Having listened intently to the two days of arguments in the case against mandatory quarantine, my sincere hope is that the applicants and all those who may have contributed to the legal costs of the team of Courtenay Griffiths, Mark Pettingill and Eron Hill get their money back.
The debacle that I witnessed would have been a comedy were it not for the seriousness of the issues. It was clear that the applicants’ legal team were not prepared and thought their social-media grandstanding would be sufficient to get them over the line in a court of law. On two occasions — that is correct, two occasions — they have asserted the wrong law. Both at the injunction hearing and again this week.
This culminated in Mr Pettingill having to concede that Mr Griffiths was wrong in his opening submissions and that as a team they had brought the wrong law yet again. Not only was their law wrong, but it became clear that they also had no evidence to support the wild contentions they have made as part of this case.

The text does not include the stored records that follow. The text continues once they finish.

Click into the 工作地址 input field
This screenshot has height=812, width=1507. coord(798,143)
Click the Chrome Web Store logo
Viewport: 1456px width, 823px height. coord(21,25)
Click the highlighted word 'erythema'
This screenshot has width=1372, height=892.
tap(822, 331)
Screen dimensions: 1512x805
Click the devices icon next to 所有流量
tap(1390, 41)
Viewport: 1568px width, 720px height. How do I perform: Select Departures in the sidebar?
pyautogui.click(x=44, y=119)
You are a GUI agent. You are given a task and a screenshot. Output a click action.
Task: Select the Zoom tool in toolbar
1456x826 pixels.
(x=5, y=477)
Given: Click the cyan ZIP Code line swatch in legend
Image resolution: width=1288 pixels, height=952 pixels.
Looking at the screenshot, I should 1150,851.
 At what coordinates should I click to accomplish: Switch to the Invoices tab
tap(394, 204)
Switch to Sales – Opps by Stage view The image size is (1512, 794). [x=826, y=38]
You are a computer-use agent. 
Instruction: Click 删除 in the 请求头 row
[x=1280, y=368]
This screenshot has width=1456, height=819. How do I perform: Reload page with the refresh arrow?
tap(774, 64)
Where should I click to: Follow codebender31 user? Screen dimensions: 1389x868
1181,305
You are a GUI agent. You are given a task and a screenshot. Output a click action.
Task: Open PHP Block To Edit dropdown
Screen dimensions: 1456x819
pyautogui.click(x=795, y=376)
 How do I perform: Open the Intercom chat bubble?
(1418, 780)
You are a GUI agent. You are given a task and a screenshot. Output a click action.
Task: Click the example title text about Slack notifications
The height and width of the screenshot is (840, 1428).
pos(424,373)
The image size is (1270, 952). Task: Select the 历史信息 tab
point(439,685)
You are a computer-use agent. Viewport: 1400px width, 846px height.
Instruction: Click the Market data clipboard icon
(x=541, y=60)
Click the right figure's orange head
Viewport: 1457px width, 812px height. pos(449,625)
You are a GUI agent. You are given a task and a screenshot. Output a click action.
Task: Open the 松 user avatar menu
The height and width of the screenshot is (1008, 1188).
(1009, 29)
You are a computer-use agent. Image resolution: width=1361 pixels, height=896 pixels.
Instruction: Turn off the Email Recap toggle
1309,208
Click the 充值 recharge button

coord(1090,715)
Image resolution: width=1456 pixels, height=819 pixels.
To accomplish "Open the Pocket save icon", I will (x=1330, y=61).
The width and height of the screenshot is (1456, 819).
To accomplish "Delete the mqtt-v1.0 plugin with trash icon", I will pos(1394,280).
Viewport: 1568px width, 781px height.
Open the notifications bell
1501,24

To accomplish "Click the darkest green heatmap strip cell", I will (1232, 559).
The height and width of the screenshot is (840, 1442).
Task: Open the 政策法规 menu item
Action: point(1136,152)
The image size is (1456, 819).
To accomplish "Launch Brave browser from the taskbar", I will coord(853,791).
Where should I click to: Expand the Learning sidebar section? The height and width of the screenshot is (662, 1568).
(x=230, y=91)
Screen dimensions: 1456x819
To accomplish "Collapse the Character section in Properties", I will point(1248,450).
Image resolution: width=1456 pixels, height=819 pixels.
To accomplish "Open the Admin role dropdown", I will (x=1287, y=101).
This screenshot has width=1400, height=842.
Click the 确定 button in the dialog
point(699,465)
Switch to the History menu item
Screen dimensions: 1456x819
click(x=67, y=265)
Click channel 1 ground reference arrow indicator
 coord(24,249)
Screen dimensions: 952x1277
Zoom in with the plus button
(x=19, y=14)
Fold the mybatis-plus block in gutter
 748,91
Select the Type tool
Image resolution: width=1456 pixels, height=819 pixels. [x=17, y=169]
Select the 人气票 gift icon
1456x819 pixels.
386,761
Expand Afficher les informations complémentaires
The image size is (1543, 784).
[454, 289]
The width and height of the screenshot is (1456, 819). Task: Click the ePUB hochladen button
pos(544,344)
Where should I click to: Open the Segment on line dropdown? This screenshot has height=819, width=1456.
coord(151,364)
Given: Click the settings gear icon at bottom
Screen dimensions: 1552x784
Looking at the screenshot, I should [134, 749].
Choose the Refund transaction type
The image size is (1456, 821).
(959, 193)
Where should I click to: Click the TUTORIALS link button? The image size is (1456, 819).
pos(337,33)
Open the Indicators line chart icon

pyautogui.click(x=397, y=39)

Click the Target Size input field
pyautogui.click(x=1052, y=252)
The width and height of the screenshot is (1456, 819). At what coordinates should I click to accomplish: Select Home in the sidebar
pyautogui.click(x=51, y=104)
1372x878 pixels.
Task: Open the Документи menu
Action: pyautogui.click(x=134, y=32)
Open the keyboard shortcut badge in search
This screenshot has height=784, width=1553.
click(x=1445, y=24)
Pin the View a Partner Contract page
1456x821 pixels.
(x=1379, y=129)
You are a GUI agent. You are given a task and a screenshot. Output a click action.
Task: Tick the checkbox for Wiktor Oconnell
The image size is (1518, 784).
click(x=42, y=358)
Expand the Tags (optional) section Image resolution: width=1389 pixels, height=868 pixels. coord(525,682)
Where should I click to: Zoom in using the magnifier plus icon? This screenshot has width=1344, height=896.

There was a serious constitutional issue to consider in this case and, like many, I, too, am not entirely comfortable with the whole quarantine approach, but fully understand the need for it. But as a citizen, I would have been better served if my government had faced a serious challenge to its actions and then, no matter the outcome, one would’ve seen a fair argument from both sides. This appalling display had none of that. Delroy Duncan was measured, thorough and at some points compelling in his submission.
Messrs Griffiths, Pettingill and Hill have a done a grave disservice to their cause by presenting such a weak and ill-founded argument. They and so many others would do well to remember that, thankfully, not only is justice blind, but it doesn’t have WhatsApp.